As part of a denomination without clergy, I have been involved in public speaking since I was a teenager and have been attempting to write books and magazine articles for as long. My earliest book was a commentary on Daniel had a print run of two. My first proper books were about Revelation, the last book of the New Testament.
Under the Willow Publications imprint, I have published a number of compliations of essays, written for non-academic audience.
What do you think when you hear the word “faith”? Do you think of deep spiritual connections, or irrational will-to-believe? What even is faith, how does it work, and what is it founded on? This book might help you answer some of these questions, as it explores the interplay between faith and beliefs, the foundations of religious beliefs, and how someone might go from having no faith to having a faith.
If you are interested in faith and spirituality—and let’s face it, you are interested enough to read the back cover of this book—but don’t know what that might mean, then this book might be for you. I hope it will help you discover what faith means and how you might explore whether it is for you.
If you have a faith but are struggling with doubts or uncertainties—if you are feeling untethered and in need of a foundation—then this book might be for you. I hope it will help you find the next chapter of your faith, a faith that is open to questions and flexible to challenges.
“Thomas Gaston is an easy and genial conversationalist who—without you realizing it—will show you how to think clearly and sensibly about faith and belief. From the beginning you will be engaged painlessly with serious and rigorous argument. But there is nothing dogmatic about this book; rather it is an invitation to us all to examine the foundations of our own web of convictions and to ask ourselves how securely they are anchored.” —Robert J. Wilkinson, author of Tetragrammaton: Western Christians and the Hebrew Name of God
“This is a frank and accessible approach to the Christian faith, aimed at thoughtful enquirers.
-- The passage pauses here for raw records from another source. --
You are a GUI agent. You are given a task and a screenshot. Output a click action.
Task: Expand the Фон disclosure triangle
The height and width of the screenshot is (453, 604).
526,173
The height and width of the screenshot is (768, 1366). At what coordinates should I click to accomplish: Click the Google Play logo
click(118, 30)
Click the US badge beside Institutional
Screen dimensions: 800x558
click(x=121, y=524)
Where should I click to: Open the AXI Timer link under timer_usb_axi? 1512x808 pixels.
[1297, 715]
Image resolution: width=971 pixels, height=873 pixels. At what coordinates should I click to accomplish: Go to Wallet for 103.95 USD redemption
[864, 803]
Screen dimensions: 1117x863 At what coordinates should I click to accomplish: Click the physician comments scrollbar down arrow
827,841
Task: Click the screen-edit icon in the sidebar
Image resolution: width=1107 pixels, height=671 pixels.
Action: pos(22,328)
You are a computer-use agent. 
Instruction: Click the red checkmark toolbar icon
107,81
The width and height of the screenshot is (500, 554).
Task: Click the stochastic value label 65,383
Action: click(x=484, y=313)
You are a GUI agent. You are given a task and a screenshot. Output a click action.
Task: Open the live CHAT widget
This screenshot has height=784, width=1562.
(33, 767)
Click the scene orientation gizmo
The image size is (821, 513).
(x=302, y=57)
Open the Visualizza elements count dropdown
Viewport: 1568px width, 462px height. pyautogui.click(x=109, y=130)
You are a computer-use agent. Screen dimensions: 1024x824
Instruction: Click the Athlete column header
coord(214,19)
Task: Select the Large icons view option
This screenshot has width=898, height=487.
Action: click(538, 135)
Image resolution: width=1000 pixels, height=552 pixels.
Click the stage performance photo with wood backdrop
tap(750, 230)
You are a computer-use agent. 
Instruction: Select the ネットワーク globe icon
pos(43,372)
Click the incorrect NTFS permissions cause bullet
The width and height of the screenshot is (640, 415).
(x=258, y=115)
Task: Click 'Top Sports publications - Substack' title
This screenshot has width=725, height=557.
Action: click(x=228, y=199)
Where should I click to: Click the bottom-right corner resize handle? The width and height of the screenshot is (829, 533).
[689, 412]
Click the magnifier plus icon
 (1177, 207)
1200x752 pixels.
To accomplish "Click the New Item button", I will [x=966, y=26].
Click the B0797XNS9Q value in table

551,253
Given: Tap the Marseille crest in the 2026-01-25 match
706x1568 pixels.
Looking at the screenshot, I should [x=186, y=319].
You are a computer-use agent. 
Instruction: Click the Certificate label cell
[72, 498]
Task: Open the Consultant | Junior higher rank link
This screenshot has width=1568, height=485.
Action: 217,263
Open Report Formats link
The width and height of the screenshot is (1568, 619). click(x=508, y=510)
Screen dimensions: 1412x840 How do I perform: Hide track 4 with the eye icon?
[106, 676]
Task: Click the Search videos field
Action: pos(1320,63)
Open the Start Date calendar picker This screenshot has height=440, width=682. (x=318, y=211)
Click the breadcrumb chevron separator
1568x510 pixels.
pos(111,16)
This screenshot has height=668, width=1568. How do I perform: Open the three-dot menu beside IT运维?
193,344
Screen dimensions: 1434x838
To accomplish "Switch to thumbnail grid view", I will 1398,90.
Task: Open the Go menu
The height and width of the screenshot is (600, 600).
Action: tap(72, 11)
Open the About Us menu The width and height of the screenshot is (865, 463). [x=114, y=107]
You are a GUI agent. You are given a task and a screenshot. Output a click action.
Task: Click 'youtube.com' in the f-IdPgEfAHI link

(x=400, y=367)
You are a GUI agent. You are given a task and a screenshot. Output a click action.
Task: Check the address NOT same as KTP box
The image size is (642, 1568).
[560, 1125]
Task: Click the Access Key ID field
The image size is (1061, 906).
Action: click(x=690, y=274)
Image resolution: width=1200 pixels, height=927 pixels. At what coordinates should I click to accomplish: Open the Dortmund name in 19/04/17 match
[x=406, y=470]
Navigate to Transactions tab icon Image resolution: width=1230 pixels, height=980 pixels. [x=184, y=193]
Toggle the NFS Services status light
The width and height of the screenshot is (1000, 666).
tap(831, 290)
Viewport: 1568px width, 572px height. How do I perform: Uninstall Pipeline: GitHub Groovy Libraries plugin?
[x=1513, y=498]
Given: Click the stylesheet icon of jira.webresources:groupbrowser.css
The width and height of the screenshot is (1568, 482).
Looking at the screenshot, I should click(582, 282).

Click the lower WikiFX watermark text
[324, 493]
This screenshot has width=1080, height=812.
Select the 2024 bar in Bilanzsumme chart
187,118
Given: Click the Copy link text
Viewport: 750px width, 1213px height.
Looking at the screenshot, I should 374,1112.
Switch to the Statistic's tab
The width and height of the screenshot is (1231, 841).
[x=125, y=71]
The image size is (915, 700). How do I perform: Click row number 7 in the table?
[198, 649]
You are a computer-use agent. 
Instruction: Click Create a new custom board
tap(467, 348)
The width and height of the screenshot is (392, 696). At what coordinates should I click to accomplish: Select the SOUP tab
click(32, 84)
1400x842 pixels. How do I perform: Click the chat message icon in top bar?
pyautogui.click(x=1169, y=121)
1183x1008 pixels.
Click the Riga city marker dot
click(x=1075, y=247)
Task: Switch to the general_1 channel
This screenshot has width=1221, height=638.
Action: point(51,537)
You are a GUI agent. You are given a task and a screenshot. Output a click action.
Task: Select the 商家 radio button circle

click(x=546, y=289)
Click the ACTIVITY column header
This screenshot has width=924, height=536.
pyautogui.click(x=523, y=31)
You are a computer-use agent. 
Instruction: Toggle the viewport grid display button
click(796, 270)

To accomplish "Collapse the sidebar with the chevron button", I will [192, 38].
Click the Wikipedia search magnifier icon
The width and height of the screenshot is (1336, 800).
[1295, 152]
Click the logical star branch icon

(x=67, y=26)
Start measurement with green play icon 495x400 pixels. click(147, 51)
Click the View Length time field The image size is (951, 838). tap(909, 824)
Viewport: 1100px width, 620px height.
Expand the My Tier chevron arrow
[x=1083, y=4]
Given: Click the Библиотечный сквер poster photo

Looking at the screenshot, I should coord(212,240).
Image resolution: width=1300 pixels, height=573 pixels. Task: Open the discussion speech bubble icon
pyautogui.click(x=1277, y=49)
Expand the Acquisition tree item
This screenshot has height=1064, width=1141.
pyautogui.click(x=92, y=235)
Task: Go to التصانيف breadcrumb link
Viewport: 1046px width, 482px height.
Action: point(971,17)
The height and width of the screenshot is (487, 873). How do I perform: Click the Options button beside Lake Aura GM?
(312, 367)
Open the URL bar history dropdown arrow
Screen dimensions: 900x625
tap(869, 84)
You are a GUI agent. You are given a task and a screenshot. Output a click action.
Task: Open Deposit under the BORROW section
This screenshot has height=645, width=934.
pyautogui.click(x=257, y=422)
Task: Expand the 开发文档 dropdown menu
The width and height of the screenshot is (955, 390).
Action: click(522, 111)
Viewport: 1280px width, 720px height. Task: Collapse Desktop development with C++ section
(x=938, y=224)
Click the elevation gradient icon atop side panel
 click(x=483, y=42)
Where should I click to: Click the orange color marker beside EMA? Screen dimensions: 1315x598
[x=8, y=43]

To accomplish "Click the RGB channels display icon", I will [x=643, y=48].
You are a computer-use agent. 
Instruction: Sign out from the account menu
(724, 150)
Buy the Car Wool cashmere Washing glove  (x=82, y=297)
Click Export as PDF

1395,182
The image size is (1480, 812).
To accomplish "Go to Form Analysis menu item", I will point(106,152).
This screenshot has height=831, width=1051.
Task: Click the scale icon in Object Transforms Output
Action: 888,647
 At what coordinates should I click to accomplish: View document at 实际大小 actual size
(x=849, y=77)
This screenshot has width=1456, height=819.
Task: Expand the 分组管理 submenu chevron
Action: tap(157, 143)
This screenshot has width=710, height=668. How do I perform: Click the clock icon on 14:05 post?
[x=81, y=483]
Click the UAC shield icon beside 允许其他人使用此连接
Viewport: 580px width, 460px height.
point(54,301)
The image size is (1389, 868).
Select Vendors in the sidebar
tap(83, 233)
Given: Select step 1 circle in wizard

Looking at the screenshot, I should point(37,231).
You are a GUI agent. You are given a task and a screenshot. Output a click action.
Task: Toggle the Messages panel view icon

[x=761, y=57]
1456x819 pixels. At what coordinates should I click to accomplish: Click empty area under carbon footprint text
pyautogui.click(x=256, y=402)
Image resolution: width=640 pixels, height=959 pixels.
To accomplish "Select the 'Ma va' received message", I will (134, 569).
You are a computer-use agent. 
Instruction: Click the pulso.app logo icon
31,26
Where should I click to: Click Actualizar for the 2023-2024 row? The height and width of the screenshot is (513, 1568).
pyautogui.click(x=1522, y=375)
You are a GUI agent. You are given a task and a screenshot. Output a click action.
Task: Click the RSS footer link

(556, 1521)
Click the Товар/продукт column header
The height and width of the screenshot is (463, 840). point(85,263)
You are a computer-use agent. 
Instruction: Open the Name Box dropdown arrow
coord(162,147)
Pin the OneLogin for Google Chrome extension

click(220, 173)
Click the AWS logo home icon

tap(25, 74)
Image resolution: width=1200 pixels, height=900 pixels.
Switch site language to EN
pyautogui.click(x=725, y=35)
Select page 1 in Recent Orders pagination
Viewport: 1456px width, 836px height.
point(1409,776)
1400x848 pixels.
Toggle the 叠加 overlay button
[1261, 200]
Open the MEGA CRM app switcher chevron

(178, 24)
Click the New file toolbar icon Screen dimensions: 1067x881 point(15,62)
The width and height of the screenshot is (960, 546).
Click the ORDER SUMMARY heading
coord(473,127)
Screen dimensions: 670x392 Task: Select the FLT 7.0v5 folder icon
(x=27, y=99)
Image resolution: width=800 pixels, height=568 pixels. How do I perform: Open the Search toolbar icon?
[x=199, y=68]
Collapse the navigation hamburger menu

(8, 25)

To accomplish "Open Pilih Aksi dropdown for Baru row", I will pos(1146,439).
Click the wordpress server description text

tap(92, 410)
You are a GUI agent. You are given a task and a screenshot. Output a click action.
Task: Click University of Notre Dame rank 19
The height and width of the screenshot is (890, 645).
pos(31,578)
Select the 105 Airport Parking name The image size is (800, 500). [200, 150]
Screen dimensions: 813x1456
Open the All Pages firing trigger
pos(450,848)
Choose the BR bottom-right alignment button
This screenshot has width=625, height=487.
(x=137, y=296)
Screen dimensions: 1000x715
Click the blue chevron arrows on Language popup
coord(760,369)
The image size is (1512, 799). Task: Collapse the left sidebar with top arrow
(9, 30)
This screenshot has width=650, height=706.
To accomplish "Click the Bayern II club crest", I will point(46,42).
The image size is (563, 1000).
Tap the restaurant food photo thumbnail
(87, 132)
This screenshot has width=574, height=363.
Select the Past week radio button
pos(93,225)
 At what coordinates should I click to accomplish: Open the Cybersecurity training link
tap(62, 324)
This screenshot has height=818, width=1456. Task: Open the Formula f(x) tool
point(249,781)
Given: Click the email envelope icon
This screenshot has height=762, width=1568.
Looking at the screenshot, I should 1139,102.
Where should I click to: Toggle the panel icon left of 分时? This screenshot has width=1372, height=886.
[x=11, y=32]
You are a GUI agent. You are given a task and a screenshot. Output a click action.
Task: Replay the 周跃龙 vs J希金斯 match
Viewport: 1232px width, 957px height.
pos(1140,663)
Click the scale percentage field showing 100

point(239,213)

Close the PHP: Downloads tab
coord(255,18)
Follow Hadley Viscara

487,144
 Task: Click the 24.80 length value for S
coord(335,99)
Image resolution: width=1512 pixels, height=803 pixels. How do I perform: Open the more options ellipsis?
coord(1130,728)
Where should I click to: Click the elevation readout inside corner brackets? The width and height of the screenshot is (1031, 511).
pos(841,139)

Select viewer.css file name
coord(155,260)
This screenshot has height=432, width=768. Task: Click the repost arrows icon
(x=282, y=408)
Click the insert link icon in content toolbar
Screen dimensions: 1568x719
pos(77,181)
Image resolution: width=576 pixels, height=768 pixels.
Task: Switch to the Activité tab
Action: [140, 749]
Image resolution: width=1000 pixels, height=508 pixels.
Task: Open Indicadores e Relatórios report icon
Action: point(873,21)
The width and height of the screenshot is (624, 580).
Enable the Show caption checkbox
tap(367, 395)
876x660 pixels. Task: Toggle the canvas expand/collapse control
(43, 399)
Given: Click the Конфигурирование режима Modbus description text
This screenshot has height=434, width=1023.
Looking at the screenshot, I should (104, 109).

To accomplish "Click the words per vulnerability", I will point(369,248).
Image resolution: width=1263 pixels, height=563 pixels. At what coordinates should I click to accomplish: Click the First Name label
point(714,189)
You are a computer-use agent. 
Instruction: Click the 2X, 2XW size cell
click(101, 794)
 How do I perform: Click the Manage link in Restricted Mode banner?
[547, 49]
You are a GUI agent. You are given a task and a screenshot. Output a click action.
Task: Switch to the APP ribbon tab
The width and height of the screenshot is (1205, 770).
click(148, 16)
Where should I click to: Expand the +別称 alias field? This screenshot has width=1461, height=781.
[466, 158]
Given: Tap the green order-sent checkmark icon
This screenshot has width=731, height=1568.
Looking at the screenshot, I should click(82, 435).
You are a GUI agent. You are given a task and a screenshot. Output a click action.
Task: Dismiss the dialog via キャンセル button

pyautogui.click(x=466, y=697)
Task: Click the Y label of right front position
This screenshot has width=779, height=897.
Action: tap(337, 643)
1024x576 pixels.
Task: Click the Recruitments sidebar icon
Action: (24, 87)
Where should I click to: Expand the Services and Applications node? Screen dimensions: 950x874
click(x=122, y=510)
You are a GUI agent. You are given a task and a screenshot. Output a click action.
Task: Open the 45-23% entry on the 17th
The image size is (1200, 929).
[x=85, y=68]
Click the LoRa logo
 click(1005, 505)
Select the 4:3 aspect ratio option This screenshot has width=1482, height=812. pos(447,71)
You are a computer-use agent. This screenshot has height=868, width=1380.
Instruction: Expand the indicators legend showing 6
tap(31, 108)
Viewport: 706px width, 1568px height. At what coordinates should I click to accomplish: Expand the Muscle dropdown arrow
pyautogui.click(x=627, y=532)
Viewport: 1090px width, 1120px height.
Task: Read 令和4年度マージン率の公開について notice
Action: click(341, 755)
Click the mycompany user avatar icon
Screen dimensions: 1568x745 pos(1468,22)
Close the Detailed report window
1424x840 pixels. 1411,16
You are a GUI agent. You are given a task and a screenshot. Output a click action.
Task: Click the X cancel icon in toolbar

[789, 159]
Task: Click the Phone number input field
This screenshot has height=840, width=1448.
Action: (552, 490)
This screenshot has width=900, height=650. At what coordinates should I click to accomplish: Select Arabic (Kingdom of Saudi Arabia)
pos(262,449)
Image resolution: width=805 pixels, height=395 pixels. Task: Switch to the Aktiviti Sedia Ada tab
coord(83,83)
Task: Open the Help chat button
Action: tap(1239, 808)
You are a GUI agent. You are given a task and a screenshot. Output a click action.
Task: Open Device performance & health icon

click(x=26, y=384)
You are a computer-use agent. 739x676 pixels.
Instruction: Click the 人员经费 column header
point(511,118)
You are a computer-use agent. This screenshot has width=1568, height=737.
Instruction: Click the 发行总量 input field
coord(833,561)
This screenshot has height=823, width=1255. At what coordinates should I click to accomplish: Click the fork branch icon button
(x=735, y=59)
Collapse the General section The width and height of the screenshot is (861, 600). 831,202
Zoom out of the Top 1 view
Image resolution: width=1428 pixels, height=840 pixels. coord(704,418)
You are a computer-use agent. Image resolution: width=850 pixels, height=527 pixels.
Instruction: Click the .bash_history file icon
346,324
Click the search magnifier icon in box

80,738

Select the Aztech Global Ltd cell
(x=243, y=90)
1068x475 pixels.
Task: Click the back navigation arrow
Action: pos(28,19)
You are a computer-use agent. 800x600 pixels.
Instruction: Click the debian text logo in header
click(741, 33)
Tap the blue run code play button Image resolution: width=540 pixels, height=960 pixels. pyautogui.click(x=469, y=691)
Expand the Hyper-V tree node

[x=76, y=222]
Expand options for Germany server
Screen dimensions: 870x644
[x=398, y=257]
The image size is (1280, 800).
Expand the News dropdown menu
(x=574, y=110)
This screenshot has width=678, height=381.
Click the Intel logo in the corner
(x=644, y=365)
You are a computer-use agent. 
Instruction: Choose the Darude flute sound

Thomas is committed to a balanced approach, exploring arguments and counterarguments in a generous way. He sees Christian faith as supported by a web of beliefs, which can lead us to confidence in God within the uncertainties of life.” —Susannah Reide, Chaplain and Welfare Link, Harris Manchester College, University of Oxford
“It’s not possible to argue someone into faith. But it is possible to clear away some of the obstacles and show that some kinds of faith can be rational, coherent, and make very good sense. This book sets out that case, in a powerful, clear, and highly engaging way.” —Peter Jeavons, Professor of Computer Science, University of Oxford
In this book, a number of authors bring together their expertise in various fields, including science, philosophy and biblical studies, to lay out some of the reasons for believing in God, Jesus, and the Bible. Covering topics ranging from the fine-tuning of physical constants to the historical evidence of the resurrection of Jesus, this book provides positive reinforcement for faith in the modern world.
This “sequel” to Reasons is another collection of essays, from various authors, exploring additional reasons of believing in God, Jesus, and the Bible. Included in this volume are essays interacting with design and evolution, personal and spiritual experiences, and other holy books.
Who Through Jesus Sleep is a compendium of essays about the mortality of the soul. The book analyses what the biblical writers believed about the nature of the soul and the opportunity for life after death. It explores both the beliefs of the ancient Israelites, as presented in the Old Testament, and those of the early Christians, as presented in the New Testament. It traces the development of these biblical ideas to the emergence of the notion of the immortality of the soul in both Judaism and Christianity through the influence of Greek philosophy. It describes thinkers throughout history, as well as modern scholars, who have affirmed the biblical idea of the mortality of the soul. Common “proof” texts for the immortality of the soul are also examined.
This book is a collection of 16 essays by various authors offering a defence of Biblical Monotheism. It presents a definition of ‘monotheism’ from the Jewish Scriptures and contrasts this with the trinitarian definition of God. It explores how the Old Testament presents Yahweh as ‘one God’. It details how the Synoptics, the writings of John and Paul present the relationship of Israel’s God to Jesus. It traces the development of church ideas about God showing how they then deviated from the Bible. It describes how thinkers and communities have preserved the truth of Biblical Monothesism down the ages. It concludes with essays discussing the atonement, and the issue of worship and prayer in relation to Jesus.
Come and See is an exposition of the Book of Revelation, written in part to provide an alternative to the Continuous Historic interpretation, which I had rejected.
Written in my early twenties, and before I’d undertaken any academic biblical studies, it is naive and simplistic in places.
The first book (well, booklet) I published is an examination of traditional Christadelphian views of the Book of Revelation.